Ekonominin genelini gösteren bu 5 temel göstergeye göre AKP, 20-24 yıl önceki 1999 depremi,  2000 krizi ve 2001 krizindeki göstergelerin de gerisine düşürdü Türkiye’yi.

Bu göstergelerden sonra, ekonominin genel değerlendirmesi için, bir de gelir dağılımına bakarız. AKP döneminde çalışanların ve çiftçinin, emeklinin durumu giderek yoksullaştı. Çalışanların milli gelirden aldığı pay, 2001 yılında yüzde 31 idi, şimdi yüzde 25’e düştü. Ancak son 2 yıldır uygulanan bilim dışı akıl dışı talan politikaları ve para politikaları sonucu toplumda çok büyük ölçüde fakirleşme ve servet transferi gerçekleşti. Orta sınıf tamamen çökertildi. Nüfusun yüzde 80’ini, Türk İş İş’in yoksulluk sınırının altında. Kalan yüzde 20’nin de en az yüzde 12’si yoksulluk sınırının üstünde ama eriyen servetini koruyamıyor. Bir avuç AKP yandaşı ile uygulanan hatalı para politikalarının kaymağını toplayan bankacılık kesimi servetini artırıyor. 
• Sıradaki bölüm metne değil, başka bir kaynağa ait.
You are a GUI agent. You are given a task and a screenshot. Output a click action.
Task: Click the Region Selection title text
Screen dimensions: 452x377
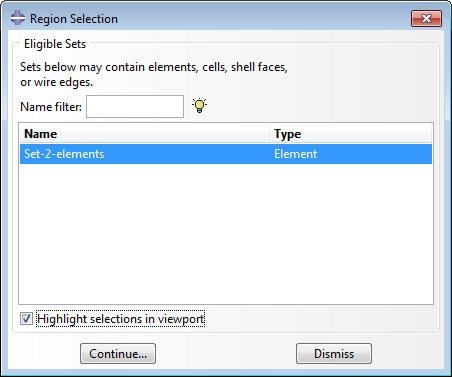click(74, 19)
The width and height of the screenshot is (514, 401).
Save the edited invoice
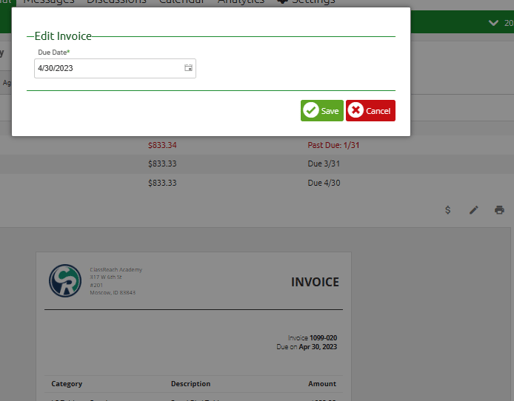pos(322,111)
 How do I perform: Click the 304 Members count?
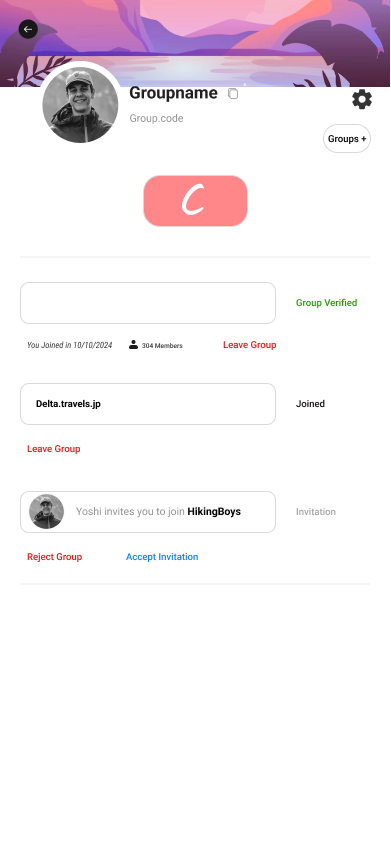[162, 346]
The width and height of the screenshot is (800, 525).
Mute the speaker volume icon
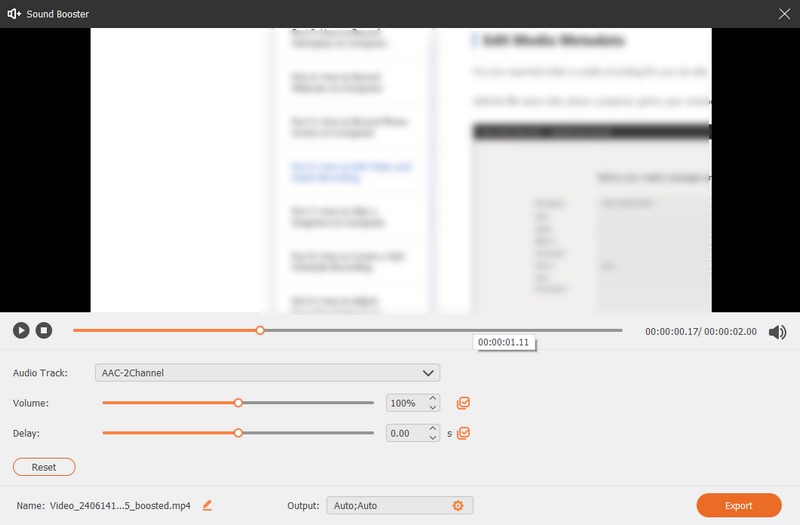click(777, 332)
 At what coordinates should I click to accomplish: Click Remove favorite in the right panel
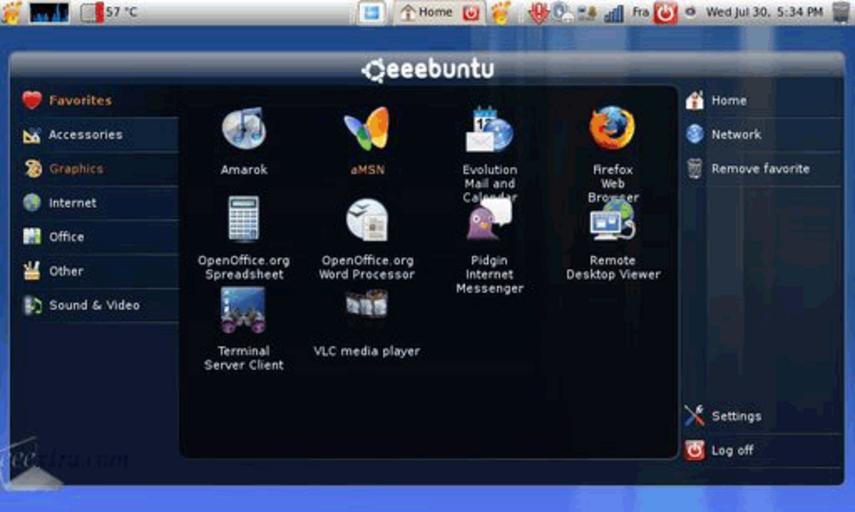tap(760, 169)
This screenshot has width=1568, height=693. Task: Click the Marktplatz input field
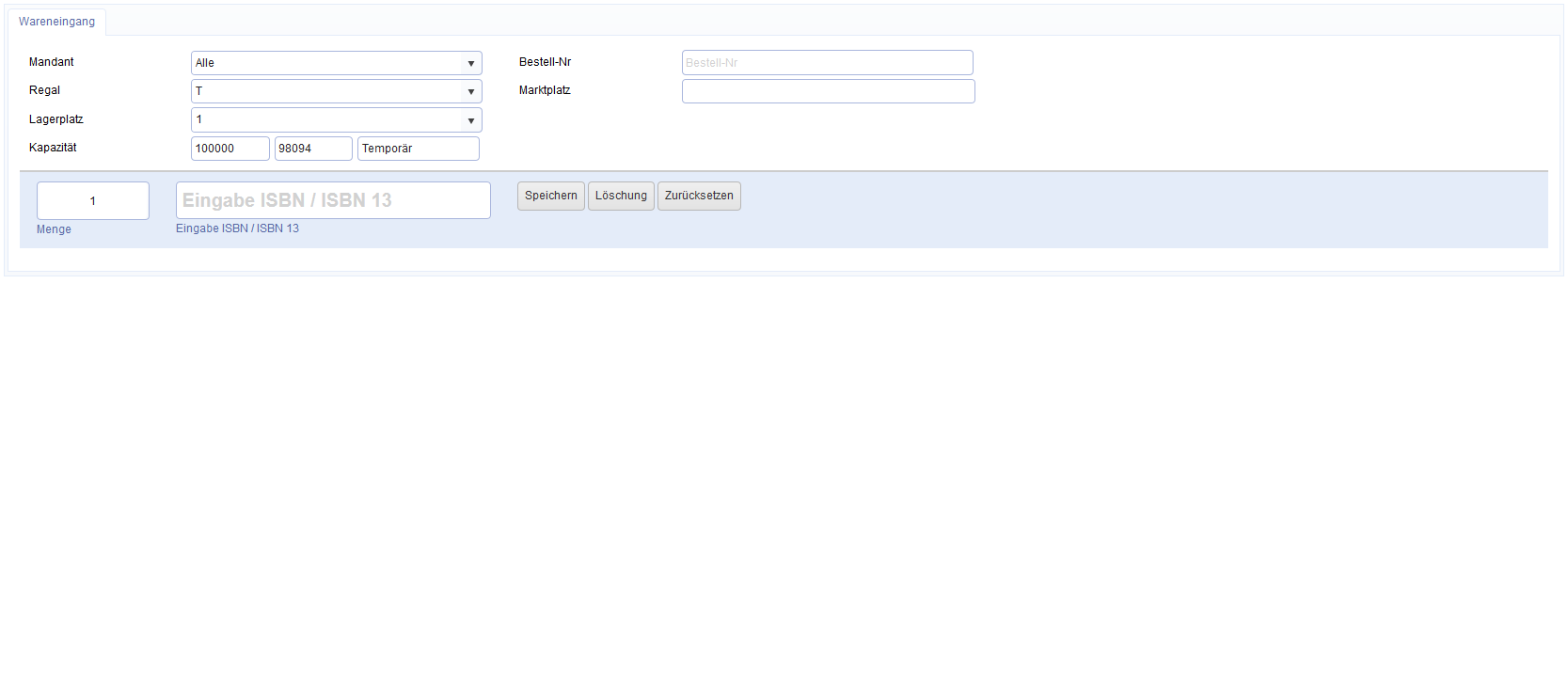[x=828, y=91]
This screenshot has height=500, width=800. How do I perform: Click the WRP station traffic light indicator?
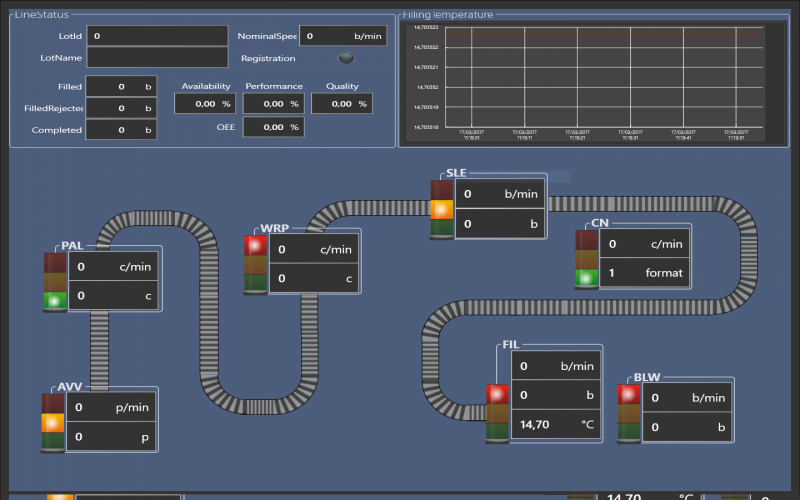pyautogui.click(x=256, y=263)
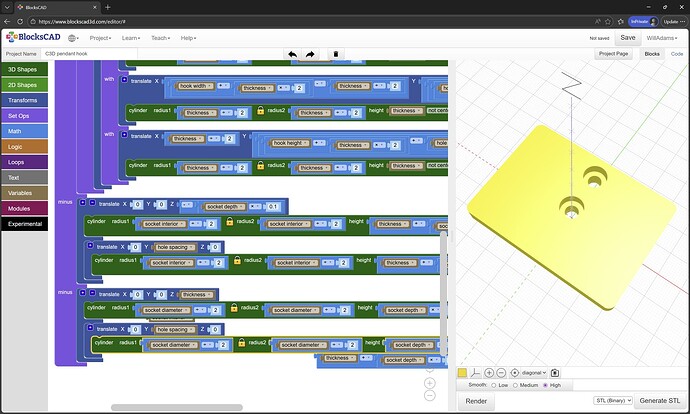
Task: Zoom in the blocks workspace
Action: point(430,382)
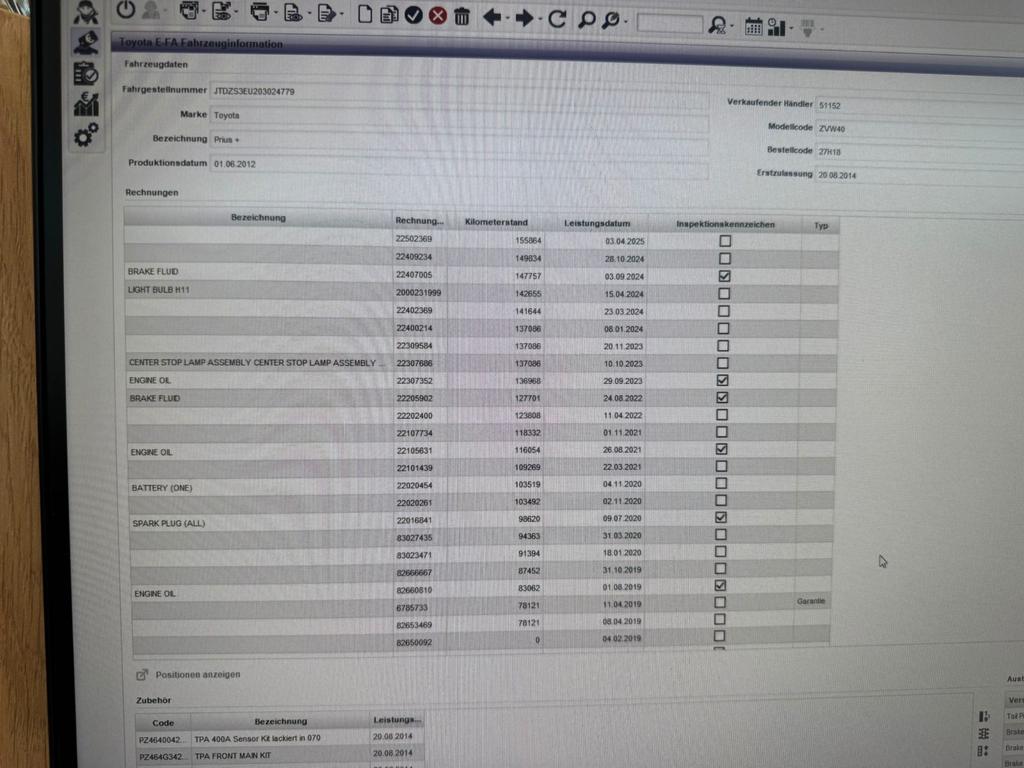Click the trash can delete icon
Viewport: 1024px width, 768px height.
462,17
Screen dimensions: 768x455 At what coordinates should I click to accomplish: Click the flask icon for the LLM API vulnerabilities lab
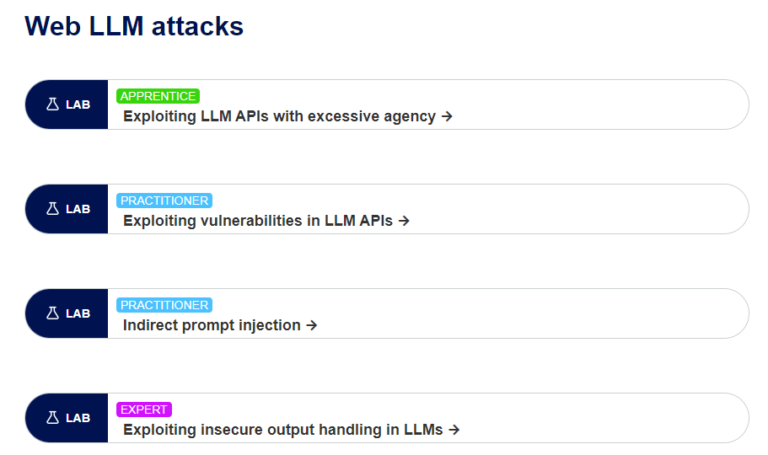click(52, 209)
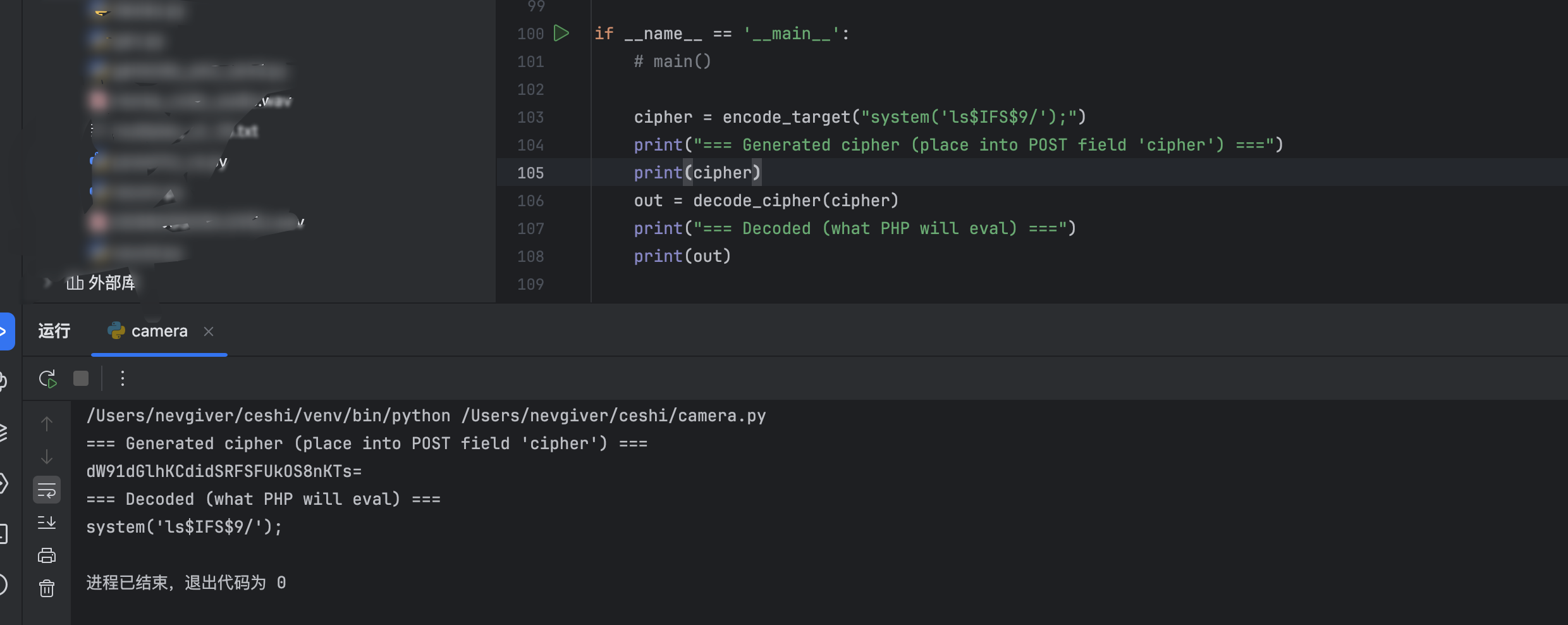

Ekonomideki genel görünüm bu. Peki toplumsal hayatımız ve yaşam kalitemiz ne durumda? Hukukun üstünlüğü endeksinden, basın özgürlüğü endeksine, cinsiyet eşitsizliği endeksinden yolsuzluk endeksine kadar tüm endekslerde AKP döneminde diplere düştük sürünüyoruz. Peki devletten aldığımız eğitim, sağlık, asayiş, adalet gibi hizmetler? İrdelemeye devam edeceğiz.